Homily for 5 July 2017

5 July 2017

Sometimes it’s hard to know if we’re doing what God wants.  Maybe there are issues at home or at work; maybe there’s a disagreement among friends (or enemies); maybe there are habits we’re trying to break, and we’re not too successful at it.  Sometimes it feels like we have no idea what we’re doing: Is this what God wants?  Is this not what God wants?  Is this right?  Is this wrong?  “I don’t know,” we might say, “I’m just trying to live life the best I can.”

In our Scriptures today, God has a plan.  He was making things happen through Abraham and Sarah, and he sent his Son to the Gentiles to bring them to himself.  God has a plan; he has in mind what he’d like.  But the people who have to help make that happen (Abraham, Sarah, and the Gentiles) aren’t necessarily in sync with what God wants.  They’re doing their best; they’re doing what they know to be true and right.  But it doesn’t always line up with God.

But God’s response to that isn’t to condemn them.  His response is to be patient and to work with what he’s been given.  Take, for example, the Gentiles who “begged Jesus to leave their district.”  Now, that wasn’t quite the response God was hoping for, but he accepted it, and Jesus went away.  But he came back later, through the ministry of Saint Peter and Paul and the Apostles.  And the Gentiles came to know and accept Jesus. 
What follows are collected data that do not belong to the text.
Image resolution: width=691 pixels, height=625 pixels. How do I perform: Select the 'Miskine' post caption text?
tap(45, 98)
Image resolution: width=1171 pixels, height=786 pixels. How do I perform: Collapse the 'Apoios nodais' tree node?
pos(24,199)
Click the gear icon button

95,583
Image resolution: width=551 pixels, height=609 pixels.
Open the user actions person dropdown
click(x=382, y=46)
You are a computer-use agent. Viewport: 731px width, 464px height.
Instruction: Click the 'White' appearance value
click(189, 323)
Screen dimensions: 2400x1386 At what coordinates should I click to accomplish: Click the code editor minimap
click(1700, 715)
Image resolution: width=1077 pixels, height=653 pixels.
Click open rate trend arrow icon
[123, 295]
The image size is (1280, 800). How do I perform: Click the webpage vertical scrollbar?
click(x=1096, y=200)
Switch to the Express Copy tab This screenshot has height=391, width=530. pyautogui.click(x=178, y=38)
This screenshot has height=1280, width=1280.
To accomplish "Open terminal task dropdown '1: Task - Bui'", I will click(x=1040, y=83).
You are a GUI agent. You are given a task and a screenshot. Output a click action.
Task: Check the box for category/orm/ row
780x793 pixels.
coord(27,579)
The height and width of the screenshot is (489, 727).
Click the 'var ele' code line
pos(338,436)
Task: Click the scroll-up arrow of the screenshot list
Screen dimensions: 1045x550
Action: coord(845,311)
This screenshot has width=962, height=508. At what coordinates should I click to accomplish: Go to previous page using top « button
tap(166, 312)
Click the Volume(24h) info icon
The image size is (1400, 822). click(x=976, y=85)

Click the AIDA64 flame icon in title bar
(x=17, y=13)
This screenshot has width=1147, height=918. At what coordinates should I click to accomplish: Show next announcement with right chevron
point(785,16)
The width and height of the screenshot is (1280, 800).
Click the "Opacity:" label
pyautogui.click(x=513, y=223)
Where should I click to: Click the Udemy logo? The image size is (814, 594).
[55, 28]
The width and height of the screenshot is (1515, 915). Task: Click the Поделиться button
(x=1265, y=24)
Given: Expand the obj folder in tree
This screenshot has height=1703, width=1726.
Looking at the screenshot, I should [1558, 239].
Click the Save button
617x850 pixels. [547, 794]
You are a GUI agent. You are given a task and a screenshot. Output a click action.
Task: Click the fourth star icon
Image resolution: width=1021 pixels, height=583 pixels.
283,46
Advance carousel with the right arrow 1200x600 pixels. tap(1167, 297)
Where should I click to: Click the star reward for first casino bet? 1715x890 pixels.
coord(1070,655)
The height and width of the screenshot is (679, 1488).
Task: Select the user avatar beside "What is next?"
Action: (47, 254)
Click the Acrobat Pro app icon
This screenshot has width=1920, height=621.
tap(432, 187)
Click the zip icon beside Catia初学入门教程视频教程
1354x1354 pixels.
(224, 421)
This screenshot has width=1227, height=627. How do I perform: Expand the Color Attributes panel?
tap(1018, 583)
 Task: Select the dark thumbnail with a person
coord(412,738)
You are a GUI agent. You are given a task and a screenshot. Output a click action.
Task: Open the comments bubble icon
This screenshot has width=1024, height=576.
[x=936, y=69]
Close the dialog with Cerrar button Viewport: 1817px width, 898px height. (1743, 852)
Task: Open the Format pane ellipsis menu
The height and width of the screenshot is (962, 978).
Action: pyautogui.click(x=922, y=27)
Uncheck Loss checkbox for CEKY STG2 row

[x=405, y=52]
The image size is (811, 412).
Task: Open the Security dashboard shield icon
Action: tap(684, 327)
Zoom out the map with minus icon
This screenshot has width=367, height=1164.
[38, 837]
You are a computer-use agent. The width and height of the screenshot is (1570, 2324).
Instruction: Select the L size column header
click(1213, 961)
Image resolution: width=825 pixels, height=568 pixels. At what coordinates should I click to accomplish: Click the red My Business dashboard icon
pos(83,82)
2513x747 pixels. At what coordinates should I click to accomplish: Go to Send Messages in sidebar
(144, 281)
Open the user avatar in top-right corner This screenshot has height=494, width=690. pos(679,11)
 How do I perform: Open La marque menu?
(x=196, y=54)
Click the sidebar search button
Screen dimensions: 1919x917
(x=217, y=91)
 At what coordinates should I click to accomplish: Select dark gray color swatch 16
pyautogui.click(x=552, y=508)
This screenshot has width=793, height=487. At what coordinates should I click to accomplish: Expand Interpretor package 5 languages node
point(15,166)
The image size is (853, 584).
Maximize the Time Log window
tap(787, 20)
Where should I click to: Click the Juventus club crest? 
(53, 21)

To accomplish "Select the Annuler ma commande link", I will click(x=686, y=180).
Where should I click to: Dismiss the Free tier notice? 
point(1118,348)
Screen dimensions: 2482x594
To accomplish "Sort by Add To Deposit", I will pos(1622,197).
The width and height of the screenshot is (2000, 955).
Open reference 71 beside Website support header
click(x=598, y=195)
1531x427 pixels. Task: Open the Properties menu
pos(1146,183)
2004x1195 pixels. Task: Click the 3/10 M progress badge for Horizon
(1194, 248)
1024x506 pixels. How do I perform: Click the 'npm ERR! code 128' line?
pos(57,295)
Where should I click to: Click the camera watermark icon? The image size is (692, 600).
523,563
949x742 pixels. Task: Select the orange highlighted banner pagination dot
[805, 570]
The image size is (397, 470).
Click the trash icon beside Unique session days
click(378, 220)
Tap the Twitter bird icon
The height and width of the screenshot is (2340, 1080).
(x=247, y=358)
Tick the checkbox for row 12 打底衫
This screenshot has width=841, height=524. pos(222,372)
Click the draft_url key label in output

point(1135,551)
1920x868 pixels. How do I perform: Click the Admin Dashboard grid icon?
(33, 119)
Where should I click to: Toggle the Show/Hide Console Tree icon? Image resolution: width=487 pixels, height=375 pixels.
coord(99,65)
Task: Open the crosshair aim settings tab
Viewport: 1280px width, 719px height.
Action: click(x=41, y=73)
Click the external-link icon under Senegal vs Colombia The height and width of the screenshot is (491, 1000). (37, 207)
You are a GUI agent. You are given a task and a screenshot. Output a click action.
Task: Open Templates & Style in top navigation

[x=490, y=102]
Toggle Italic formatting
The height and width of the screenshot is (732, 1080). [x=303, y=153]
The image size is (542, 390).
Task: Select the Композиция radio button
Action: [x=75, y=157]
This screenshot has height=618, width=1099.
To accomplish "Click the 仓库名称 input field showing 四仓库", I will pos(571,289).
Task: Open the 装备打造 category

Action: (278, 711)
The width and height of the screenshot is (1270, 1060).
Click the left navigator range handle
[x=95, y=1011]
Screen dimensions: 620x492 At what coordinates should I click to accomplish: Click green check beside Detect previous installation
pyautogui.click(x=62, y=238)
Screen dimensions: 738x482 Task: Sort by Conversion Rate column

But that happened because God is patient, and he takes our own personal decisions in stride.  God is interested in the long-range vision, and he’s patient in helping his people get there.  Like any good teacher, the Lord accepts us where we are, and he walks with us one little step at a time, with patience, with mercy and inspiration. 

Sometimes it’s hard to know if we’re doing what God wants.  But, really, all God asks is that we do the best we can.  That’s all.  The rest we leave in the hands of God, who is eternally patient and full of mercy and goodness.